Carrier lowers first-quarter adjusted EPS forecast sharply and signals recovery in freight fundamentals for the next quarter

By Avery Klein KNX
Knight-Swift Cuts Q1 Guidance, Cites Claims, Weather and Fuel Costs; Q2 Outlook Mixed
KNX

Knight-Swift Transportation reduced its first-quarter adjusted EPS guidance to $0.08-$0.10 from $0.28-$0.32, citing several one-time and operational headwinds. The company issued a second-quarter outlook of $0.45-$0.49 per share and pointed to improving freight market fundamentals despite near-term disruptions.

Key Points

  • Knight-Swift cut Q1 adjusted EPS guidance to $0.08-$0.10 from $0.28-$0.32, below analyst estimates of $0.26.
  • Identified specific Q1 impacts: $0.08 per share from LTL claims development, $0.05 from deferred warehousing projects, $0.02 from an adverse VAT reimbursement decision in Mexico, and $0.05-$0.06 from winter weather and fuel cost increases.
  • Second-quarter adjusted EPS guidance of $0.45-$0.49 anticipates sequential improvement as non-recurring items fade and freight fundamentals strengthen.

Shares of Knight-Swift Transportation Holdings Inc. (NYSE:KNX) declined about 3% in after-hours trading after the company revised down its earnings outlook for the first quarter of 2026 and released a forward-looking range for the second quarter.

Management now forecasts adjusted earnings per share for Q1 2026 of $0.08 to $0.10, a sharp reduction from its prior guidance of $0.28 to $0.32. That revised range sits well below the consensus analyst estimate of $0.26 per share.

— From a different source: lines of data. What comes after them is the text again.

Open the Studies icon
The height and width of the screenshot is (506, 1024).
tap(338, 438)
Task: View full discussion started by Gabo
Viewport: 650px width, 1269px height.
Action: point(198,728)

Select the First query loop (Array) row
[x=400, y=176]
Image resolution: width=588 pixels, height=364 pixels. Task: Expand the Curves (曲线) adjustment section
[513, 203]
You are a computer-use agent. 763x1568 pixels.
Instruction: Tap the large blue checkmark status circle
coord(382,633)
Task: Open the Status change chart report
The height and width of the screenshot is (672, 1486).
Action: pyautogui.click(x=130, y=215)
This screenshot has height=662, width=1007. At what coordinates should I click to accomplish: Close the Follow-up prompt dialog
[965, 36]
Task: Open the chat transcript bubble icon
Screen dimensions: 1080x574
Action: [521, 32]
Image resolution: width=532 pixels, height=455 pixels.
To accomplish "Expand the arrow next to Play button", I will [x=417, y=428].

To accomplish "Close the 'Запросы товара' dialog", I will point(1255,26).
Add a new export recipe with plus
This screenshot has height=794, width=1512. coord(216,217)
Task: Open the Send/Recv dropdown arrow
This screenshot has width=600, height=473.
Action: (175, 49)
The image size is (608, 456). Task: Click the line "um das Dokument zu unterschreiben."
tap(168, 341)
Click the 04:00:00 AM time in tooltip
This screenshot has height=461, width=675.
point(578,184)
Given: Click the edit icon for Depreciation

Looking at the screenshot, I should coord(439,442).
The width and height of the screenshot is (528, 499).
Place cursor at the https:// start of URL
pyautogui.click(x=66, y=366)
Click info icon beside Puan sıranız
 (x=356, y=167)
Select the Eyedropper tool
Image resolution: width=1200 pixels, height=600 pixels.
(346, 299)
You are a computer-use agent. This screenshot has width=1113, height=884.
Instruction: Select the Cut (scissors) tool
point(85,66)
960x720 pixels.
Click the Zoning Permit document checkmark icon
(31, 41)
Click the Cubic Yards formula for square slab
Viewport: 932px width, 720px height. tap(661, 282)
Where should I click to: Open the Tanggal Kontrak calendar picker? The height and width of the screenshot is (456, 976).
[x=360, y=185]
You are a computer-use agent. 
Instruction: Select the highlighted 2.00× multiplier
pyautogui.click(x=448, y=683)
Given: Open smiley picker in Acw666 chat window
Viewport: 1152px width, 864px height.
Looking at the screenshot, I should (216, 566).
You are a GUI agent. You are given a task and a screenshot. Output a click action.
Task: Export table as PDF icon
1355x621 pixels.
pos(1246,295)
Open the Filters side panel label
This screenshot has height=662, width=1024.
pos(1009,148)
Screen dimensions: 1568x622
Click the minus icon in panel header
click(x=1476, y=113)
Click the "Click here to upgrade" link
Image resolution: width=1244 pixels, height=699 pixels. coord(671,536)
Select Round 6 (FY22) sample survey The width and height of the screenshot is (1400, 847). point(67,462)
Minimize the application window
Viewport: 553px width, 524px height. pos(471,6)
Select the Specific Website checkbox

The company attributed the bulk of the shortfall to several discrete items and operational headwinds. Knight-Swift identified an $0.08 per-share negative impact from claims development in its less-than-truckload (LTL) business, largely tied to a significant unfavorable arbitration award stemming from a 2022 incident. Additional downward pressure includes a $0.05 per-share drag from deferred project business in its warehousing operations and a $0.02 per-share hit related to an adverse decision on VAT reimbursement in Mexico covering prior tax years.

Knight-Swift also pointed to weather and fuel as material, short-term contributors to the Q1 miss. The company estimated that severe winter weather in January and a sharp rise in fuel prices in March together produced a roughly $0.05 to $0.06 per-share negative effect.

Looking ahead to the second quarter of 2026, Knight-Swift provided an adjusted EPS range of $0.45 to $0.49, versus analyst expectations of $0.48 per share. The company said the anticipated sequential improvement reflects the non-recurring nature of many first-quarter items and what it views as strengthening freight market fundamentals.

CEO Adam Miller commented on market dynamics, saying the truckload market continues to tighten and that the bid environment is rapidly evolving. He added that while winter weather and higher fuel costs were headwinds in the first quarter, those disruptions revealed reduced truckload capacity and are expected to accelerate a downward trend in industry supply.


Summary: Knight-Swift trimmed Q1 guidance sharply due to claims in its LTL segment, deferred warehousing projects, a VAT ruling in Mexico, and short-term weather and fuel cost shocks. The company set a Q2 outlook that implies recovery as one-time items abate and freight fundamentals improve.

Risks

  • Additional claims development in the less-than-truckload segment could further pressure earnings and affect the transportation and logistics sector.
  • Operational delays or further deferrals in warehousing project business could continue to weigh on results for Knight-Swift and related logistics providers.
  • Volatility in fuel prices and extreme weather events may produce further short-term earnings headwinds, impacting trucking operators and shippers.